Stored entries
▼
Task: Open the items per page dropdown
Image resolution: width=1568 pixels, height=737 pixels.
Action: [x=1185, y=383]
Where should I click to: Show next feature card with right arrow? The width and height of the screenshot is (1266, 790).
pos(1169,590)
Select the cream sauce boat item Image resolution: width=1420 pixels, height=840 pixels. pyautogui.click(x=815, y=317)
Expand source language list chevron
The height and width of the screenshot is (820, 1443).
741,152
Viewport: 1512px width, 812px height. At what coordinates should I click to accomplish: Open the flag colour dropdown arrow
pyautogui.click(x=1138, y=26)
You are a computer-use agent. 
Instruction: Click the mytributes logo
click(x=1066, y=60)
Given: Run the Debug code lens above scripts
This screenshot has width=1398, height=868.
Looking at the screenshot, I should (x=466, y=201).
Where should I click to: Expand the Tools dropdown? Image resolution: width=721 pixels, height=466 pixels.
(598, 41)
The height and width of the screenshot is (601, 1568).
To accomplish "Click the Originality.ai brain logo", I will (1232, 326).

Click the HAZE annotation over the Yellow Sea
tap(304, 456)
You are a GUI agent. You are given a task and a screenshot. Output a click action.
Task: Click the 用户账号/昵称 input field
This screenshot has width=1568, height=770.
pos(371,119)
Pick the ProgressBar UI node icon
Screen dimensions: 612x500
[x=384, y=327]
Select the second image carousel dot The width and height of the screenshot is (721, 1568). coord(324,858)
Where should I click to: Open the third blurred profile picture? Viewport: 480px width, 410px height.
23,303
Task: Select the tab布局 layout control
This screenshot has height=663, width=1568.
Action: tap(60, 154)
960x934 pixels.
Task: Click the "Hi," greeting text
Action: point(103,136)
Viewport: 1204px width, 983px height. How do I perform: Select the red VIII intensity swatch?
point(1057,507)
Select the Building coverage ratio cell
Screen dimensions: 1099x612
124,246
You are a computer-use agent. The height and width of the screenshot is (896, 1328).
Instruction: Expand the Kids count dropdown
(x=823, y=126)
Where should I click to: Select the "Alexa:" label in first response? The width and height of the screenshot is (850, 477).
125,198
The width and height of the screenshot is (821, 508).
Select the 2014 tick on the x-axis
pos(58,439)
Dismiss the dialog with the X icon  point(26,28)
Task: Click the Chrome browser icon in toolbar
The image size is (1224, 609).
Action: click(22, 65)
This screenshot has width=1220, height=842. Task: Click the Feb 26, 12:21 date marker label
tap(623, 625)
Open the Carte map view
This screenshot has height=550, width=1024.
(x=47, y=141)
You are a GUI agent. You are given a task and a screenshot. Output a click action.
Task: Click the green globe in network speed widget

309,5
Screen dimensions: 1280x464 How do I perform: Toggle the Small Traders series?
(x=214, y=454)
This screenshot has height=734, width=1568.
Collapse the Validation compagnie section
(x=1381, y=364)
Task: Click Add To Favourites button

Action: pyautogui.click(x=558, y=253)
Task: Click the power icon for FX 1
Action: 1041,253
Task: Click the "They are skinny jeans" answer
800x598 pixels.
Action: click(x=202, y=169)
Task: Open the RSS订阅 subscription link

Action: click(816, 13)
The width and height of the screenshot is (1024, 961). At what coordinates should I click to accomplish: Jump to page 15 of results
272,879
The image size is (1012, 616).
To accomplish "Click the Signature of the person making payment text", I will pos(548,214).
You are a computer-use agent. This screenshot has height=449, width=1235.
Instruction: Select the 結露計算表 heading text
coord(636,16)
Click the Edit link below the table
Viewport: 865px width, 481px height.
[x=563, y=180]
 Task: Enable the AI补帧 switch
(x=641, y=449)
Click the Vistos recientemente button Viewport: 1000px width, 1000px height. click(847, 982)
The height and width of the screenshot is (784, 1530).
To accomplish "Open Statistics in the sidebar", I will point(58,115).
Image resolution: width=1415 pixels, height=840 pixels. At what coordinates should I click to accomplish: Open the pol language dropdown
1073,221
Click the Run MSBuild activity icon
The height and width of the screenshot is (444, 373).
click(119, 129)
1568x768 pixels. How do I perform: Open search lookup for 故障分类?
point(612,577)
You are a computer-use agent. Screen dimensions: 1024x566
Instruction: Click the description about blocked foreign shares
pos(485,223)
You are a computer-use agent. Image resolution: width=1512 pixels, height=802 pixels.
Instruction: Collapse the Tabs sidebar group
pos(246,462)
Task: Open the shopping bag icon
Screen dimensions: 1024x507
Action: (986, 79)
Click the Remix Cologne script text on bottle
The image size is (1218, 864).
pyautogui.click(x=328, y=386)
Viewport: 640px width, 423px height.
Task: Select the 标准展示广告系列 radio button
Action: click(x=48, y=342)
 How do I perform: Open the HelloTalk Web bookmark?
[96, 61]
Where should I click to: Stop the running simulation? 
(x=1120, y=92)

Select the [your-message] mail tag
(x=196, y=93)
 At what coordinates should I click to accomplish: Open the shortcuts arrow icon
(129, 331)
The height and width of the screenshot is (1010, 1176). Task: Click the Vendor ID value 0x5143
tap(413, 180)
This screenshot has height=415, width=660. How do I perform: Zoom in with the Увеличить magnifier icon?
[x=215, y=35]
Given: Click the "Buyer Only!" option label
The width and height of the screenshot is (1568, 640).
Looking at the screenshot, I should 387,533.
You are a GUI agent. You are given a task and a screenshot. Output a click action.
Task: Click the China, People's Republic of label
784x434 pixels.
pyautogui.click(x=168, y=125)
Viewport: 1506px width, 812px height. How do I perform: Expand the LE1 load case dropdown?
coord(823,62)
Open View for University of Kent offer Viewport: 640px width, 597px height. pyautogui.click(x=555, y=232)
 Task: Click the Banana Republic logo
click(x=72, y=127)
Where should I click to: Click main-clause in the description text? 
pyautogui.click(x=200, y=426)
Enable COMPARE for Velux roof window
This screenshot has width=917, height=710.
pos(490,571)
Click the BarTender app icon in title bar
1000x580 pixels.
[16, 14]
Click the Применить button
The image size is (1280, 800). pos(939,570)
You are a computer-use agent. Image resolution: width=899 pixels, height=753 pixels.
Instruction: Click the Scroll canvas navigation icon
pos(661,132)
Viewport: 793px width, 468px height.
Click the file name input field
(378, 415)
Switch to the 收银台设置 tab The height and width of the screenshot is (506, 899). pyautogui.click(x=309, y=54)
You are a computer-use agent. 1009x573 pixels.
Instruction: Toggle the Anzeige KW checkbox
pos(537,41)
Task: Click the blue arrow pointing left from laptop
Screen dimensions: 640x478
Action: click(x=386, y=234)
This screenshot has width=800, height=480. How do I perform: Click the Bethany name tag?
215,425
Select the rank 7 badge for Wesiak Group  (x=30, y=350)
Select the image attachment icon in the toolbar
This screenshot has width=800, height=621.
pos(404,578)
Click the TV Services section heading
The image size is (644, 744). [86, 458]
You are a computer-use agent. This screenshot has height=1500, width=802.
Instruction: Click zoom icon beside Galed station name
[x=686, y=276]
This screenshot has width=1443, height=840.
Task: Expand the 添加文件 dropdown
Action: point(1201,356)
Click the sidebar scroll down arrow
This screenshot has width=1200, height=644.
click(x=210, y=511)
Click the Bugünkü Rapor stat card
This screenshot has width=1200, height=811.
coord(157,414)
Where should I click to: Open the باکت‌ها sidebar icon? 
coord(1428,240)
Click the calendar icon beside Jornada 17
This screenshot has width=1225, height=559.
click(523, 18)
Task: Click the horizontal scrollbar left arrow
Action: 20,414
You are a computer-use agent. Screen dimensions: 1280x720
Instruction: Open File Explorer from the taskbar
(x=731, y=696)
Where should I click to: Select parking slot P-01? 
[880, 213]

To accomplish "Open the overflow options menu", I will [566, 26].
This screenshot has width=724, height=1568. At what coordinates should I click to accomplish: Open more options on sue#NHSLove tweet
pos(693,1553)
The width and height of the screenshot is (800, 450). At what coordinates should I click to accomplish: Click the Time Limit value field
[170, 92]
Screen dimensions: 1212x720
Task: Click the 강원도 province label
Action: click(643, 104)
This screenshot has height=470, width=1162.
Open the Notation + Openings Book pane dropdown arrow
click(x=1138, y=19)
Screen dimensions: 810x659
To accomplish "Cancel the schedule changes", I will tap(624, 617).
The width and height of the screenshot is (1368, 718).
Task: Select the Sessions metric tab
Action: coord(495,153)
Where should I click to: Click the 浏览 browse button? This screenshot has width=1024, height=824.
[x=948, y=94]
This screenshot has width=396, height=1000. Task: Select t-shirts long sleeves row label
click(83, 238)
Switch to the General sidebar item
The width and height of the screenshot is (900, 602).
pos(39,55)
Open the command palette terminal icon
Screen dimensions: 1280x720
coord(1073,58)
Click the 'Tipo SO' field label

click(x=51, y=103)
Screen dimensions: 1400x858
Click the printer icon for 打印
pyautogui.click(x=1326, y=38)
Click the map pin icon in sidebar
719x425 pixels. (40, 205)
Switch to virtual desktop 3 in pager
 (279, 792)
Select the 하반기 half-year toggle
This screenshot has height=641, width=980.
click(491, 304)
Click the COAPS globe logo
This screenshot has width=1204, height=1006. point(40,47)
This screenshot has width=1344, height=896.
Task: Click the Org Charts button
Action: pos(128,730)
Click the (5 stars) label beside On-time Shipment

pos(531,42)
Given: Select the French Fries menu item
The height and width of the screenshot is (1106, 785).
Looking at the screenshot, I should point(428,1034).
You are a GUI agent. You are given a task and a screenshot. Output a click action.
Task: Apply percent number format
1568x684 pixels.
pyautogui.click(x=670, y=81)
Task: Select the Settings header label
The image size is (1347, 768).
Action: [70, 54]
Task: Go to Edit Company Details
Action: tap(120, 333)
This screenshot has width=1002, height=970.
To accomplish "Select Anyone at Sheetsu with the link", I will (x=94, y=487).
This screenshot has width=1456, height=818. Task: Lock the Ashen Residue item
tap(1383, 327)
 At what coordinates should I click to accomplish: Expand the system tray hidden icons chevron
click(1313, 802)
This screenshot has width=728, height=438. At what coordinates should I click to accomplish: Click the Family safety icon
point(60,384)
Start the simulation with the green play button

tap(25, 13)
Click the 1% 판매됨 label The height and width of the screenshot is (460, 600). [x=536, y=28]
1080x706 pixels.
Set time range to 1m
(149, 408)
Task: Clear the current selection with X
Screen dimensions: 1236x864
▲
» **Brief**
Locate the line that contains "Task: Clear the current selection with X", then please quote it and every line after it to the end of the entries above, exactly and with nothing else.

» **Task output**
Task: Clear the current selection with X
Screen dimensions: 1236x864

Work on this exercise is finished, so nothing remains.